27 Feb 2018 | Tom Houghton

Drought and cold weather are starting to take their toll on US winter wheat conditions, damaging the crop and most likely affecting the size of this year’s harvest, data released by local USDA offices showed late Monday.

Kansas, the US’ biggest winter wheat producer, had its crop conditions pegged back by two percentage points, with only 12% now rated good or excellent.

At the same time, the proportion of poor to very poor wheat rose to 49% from 44% last month.

It was a similar story in other major producing states, as good and excellent wheat in Colorado was downgraded to 31% from 37%.

Meanwhile the USDA’s local office in Texas reported some wheat fields in the Plains failing to emerge due to a lack of water, with only 4% of the crop rated as good and 73% rated poor to very poor.

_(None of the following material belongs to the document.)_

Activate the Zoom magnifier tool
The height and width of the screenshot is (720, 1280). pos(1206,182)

Oklahoma was left at 4% good to excellent, which is down from 43% at the same time last year.

Weather in North America has long been a concern for wheat producers, with a lack of rainfall leading to large swathes of the US being designated as suffering “severe” or “extreme” drought by the USDA.

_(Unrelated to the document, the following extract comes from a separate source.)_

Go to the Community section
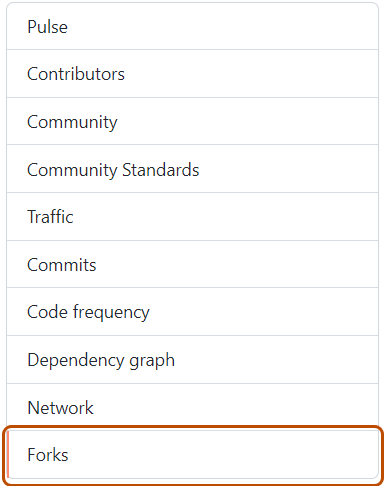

In addition, the lack of moisture has meant no snow falling on some fields in the Southern Plains, leaving the crop without an insulating cover as temperatures have plummeted.

Futures rallied for the second day in a row on the back of the downgraded crop conditions, with the Kansas City HRW May contract up 1.5% to a high of $4.895/bu just after the open – a six-month high.

HRW May futures are now up almost 16% since a contract low set mid-December.